(What is asked)
Please gather every line from the rows below that contains the string "height" and copy each one out. Case counts, so only an exact match in capitalization qualifies.

(Records supplied)
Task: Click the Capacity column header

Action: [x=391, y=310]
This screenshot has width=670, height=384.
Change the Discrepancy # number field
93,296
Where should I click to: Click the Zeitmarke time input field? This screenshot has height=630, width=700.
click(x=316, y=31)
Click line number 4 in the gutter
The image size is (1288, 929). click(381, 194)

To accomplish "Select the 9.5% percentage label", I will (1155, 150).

(Task answer)
This screenshot has width=670, height=384.
Where should I click to: Click the Zeitmarke time input field? This screenshot has height=630, width=700.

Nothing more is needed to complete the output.